Moraes Editores, Lisboa, 242 pp.
1ª edição (esgotada), 1979. Edição on-line : Agosto de 2002.
III - COBRA
MEMÓRIA, MONTAGEM
 

"Memória, montagem" teoriza a prática poética. Mas este próprio texto, sendo teórico, se exemplifica como prática: estabelece-se a indistinção de poema e prosa, e de verso e linha. Aqui mesmo, onde tal se afirma, o texto revela-se não somente poema em prosa, como acabará por ser uma prosa em verso - um híbrido.

O poeta formula conceitos e definições, a partir da relação que estabelece com a pintura, o cinema e a poesia. Três actividades aproximadas pelo que nelas o sujeito encontra de comum e essencial: a expressão cinética, a criação de um mundo que reproduz a relação pessoal com o espaço e o tempo. O autor preocupa-se em estabelecer a sua posição estratégica face à vida, pondo paralelamente em contacto a actividade poética própria com actividades poéticas alheias.
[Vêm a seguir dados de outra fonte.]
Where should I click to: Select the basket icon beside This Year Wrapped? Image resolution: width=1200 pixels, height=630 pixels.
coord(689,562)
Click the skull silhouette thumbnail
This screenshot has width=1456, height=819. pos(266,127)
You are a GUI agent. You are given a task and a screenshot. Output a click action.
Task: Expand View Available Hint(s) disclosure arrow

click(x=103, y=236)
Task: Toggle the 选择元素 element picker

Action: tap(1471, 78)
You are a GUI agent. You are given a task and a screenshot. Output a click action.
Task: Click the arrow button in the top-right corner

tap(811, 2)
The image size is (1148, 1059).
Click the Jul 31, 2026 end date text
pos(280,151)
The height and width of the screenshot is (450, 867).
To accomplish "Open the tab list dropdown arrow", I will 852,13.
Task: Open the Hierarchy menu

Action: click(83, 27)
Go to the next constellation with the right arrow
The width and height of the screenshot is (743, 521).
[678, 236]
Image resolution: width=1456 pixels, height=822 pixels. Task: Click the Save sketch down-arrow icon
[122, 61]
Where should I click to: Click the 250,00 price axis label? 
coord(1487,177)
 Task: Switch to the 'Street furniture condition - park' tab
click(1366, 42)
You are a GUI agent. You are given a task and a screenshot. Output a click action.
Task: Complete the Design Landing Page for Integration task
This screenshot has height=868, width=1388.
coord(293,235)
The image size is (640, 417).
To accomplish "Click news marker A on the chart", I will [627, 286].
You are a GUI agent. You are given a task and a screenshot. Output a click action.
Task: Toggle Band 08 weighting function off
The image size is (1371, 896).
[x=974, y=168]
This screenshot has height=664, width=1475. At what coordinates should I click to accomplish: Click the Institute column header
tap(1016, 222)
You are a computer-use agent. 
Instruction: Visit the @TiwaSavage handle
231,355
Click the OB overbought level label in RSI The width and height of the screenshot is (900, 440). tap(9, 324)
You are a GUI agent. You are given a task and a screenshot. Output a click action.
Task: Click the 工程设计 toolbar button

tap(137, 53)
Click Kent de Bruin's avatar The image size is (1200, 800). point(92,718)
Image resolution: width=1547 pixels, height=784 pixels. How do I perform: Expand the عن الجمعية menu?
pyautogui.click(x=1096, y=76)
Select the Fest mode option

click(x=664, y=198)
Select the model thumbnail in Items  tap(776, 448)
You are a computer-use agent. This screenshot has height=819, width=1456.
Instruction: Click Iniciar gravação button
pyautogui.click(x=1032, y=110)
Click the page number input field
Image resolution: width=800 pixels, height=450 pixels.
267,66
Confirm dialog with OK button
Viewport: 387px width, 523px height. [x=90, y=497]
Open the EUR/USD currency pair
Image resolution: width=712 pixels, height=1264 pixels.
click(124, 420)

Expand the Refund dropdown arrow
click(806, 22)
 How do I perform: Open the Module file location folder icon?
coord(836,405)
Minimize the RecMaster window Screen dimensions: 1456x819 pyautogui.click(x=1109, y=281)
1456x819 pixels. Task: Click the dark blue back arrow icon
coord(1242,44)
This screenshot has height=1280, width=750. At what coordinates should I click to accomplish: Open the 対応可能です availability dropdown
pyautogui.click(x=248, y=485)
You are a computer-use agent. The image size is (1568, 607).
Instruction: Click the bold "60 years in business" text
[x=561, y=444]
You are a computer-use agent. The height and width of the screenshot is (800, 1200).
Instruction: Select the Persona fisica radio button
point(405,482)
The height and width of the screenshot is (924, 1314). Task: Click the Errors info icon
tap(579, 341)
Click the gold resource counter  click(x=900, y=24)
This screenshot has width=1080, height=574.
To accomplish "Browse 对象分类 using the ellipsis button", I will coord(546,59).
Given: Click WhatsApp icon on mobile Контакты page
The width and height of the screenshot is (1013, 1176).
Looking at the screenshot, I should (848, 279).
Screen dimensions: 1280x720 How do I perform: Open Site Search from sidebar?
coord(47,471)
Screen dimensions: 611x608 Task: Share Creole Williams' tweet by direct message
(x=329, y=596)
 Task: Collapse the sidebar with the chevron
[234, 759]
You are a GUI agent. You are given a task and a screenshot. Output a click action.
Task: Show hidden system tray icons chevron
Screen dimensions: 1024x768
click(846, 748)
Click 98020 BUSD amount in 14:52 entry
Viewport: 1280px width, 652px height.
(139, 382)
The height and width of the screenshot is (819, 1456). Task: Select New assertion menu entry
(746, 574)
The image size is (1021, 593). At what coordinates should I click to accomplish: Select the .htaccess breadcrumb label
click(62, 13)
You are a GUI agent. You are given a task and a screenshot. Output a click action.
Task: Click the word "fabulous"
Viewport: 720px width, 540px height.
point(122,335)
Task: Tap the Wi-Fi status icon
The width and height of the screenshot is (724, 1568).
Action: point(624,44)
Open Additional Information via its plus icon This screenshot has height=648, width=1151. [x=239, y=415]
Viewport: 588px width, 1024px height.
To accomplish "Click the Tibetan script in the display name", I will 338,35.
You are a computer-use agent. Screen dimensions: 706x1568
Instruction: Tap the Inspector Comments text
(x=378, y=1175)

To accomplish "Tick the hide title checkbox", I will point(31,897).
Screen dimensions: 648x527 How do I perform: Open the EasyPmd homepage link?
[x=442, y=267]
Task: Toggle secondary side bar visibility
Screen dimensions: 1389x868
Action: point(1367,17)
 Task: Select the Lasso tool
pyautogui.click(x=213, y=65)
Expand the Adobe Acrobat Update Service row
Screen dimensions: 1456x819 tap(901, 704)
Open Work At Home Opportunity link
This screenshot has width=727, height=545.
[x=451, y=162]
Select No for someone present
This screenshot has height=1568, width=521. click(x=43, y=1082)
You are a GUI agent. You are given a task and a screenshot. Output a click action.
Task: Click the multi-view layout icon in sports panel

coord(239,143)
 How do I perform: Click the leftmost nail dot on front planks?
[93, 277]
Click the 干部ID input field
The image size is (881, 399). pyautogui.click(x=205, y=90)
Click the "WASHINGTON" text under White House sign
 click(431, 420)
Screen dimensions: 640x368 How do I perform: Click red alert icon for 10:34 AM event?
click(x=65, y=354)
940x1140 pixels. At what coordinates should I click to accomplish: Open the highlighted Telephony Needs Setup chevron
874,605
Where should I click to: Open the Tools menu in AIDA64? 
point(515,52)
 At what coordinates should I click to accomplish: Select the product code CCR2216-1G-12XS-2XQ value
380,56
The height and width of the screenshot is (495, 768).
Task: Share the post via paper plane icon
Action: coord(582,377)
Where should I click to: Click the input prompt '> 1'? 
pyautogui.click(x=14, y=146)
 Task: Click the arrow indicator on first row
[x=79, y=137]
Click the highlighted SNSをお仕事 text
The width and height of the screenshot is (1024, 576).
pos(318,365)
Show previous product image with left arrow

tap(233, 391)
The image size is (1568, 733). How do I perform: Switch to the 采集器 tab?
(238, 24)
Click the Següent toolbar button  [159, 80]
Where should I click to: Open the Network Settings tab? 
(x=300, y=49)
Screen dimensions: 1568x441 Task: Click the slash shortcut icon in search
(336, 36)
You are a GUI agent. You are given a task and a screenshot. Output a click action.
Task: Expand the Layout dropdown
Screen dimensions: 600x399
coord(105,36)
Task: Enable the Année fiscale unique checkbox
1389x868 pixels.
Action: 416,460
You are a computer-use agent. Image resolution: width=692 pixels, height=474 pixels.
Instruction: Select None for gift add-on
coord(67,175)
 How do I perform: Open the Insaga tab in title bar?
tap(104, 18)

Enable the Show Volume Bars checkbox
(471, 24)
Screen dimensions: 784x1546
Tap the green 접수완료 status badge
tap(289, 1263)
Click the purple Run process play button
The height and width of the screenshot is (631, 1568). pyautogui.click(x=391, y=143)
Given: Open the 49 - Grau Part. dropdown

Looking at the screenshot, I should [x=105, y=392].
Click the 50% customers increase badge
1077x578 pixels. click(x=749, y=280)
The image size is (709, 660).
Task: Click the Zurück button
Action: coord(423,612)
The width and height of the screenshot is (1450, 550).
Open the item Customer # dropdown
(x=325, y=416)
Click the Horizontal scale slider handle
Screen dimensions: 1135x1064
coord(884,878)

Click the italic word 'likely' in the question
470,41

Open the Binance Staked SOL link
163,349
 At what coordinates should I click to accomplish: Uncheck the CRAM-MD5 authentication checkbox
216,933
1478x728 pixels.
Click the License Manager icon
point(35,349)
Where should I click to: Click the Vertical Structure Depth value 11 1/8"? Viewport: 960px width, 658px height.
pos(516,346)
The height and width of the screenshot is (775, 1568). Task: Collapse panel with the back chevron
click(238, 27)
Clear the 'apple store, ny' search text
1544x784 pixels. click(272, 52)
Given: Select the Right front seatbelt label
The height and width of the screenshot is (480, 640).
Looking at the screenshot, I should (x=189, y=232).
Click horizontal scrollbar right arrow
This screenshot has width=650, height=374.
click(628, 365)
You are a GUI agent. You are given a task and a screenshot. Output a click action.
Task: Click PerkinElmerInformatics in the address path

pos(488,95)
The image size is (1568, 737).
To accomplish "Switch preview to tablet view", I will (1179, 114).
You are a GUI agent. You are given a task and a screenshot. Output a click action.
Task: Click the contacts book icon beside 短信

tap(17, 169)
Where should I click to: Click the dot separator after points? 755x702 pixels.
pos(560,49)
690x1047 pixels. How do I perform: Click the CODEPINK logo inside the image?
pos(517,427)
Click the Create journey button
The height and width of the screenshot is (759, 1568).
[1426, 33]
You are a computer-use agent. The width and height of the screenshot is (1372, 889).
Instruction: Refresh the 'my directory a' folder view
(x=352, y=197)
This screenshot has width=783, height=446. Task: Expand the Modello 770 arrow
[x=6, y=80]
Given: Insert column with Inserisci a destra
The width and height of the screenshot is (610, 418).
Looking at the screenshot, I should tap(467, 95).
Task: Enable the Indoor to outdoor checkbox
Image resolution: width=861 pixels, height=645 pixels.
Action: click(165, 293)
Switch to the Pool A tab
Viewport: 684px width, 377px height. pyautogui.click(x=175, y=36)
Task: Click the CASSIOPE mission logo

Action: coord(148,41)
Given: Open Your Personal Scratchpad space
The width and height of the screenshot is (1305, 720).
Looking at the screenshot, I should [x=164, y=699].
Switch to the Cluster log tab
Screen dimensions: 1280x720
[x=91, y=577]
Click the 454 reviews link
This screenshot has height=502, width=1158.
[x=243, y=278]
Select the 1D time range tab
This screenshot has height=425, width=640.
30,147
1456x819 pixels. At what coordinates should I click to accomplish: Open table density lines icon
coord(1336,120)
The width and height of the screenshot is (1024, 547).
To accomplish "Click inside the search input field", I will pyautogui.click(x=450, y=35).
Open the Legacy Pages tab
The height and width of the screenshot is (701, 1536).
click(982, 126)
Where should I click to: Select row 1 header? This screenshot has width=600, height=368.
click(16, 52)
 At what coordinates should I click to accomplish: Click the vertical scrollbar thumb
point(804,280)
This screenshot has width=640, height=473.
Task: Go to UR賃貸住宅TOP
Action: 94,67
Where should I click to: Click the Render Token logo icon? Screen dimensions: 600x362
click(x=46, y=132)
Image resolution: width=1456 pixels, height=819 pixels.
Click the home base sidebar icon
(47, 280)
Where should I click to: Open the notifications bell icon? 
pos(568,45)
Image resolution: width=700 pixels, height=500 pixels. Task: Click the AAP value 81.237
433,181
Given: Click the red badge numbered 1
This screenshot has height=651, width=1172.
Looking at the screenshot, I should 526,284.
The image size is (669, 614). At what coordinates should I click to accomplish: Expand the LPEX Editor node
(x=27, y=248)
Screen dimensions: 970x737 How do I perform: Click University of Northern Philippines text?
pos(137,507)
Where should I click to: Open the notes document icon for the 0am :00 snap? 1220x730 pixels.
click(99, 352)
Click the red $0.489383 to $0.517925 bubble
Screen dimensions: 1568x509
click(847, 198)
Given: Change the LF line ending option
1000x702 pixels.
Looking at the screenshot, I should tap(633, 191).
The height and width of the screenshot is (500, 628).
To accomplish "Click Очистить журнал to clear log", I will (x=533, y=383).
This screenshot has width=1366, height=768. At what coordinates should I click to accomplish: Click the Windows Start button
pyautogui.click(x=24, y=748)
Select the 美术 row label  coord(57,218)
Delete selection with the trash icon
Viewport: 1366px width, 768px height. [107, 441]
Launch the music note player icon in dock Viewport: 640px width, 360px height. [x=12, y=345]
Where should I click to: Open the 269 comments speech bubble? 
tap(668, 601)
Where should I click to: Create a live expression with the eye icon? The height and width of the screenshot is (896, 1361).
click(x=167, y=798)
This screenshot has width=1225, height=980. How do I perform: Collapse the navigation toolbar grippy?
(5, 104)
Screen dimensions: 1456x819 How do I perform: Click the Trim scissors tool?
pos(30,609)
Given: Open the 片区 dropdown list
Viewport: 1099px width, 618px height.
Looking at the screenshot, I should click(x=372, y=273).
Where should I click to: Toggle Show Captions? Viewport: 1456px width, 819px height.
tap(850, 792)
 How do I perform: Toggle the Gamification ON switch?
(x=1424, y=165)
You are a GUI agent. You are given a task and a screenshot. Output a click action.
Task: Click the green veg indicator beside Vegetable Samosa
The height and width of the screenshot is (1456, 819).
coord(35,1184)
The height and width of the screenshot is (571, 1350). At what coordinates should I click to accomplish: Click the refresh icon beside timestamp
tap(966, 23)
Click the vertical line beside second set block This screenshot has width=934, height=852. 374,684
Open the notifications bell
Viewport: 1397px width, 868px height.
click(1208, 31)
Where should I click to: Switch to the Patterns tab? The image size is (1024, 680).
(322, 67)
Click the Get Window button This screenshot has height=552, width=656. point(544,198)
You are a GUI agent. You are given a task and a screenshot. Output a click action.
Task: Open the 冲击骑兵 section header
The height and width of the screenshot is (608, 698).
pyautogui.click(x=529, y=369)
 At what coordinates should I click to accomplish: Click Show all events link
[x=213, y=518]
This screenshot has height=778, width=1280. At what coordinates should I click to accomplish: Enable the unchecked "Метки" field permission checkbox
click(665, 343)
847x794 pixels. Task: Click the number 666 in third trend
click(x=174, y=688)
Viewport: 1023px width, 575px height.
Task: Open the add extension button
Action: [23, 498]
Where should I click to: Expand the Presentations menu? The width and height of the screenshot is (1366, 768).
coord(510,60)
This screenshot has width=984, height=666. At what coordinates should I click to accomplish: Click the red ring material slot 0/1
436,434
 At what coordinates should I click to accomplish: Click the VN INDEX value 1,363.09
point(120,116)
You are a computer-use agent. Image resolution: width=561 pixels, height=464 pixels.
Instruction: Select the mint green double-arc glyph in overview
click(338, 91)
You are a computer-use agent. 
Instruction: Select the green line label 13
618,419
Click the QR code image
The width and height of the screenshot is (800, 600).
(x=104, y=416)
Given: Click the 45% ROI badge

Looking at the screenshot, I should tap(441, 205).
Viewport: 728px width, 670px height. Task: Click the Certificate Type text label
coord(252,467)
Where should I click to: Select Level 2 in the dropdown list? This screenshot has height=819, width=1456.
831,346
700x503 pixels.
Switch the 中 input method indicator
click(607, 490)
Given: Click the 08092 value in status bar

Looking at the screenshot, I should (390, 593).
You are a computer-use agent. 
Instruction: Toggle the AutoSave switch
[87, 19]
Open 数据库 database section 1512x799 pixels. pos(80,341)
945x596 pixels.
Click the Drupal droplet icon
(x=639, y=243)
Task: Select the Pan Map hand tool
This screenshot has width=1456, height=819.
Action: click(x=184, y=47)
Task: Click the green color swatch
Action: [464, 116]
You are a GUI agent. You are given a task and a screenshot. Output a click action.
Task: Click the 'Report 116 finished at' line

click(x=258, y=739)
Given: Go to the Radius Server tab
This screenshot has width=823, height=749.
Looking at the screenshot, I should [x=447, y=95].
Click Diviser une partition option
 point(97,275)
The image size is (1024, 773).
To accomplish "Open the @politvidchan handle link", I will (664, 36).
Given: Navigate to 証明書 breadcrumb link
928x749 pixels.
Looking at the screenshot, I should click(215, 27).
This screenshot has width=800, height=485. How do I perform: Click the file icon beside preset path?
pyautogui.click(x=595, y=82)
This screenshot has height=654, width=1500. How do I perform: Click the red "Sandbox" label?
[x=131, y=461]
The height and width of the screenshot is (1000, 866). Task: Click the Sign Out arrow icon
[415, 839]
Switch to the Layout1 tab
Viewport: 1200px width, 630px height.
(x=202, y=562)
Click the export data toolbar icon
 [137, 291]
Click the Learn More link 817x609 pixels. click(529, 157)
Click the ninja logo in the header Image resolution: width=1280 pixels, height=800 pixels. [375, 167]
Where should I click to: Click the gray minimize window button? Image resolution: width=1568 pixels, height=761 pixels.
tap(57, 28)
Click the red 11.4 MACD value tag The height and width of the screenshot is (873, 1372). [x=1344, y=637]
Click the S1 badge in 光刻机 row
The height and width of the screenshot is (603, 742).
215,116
Quadro, filme e poema são casas para onde se entra e de onde se sai: casas que marcam quem as habitou, pois a leitura desses textos vai constituir um tecido cultural na memória do leitor que, aqui, parte justamente de lembranças do que viu ou leu e sobre as quais exerce reflexão critica. Os nomes dos construtores de casas habitadas pela atenção do poeta são muitos: Aristóteles, Walter Benjamin, Picasso, Huidobro, Malraux, Shakespeare, Apollinaire, Cendrars, Dante, Pound, Eliot, Baudelaire, Rimbaud, Godard, Welles, Delaunay, Holderlin, Goethe e Losey. "Se há aqui excesso de nomes e referências, sejam eles tomados como montagem, concebida num apoio cultural estilisticamente irónico». Ficámos a conhecer algumas casas que podem dar uma ideia, pelo menos, da confluência em Herberto Helder de vectores culturais diversos na natureza, mas sobretudo no tempo: o antigo e o moderno. Mais uma vez se fornecem aos leitores chaves para possíveis leituras críticas: as influências, de que modo são recebidas .e expressas, até que ponto podem ser aceites ou refutadas, que importância têm no conjunto da obra do autor, em que medida modificam a sua visão do mundo ou interferem no seu processo de escrita. E, complementarmente, o estudo da influência do autor sobre a geração de poetas seus contemporâneos.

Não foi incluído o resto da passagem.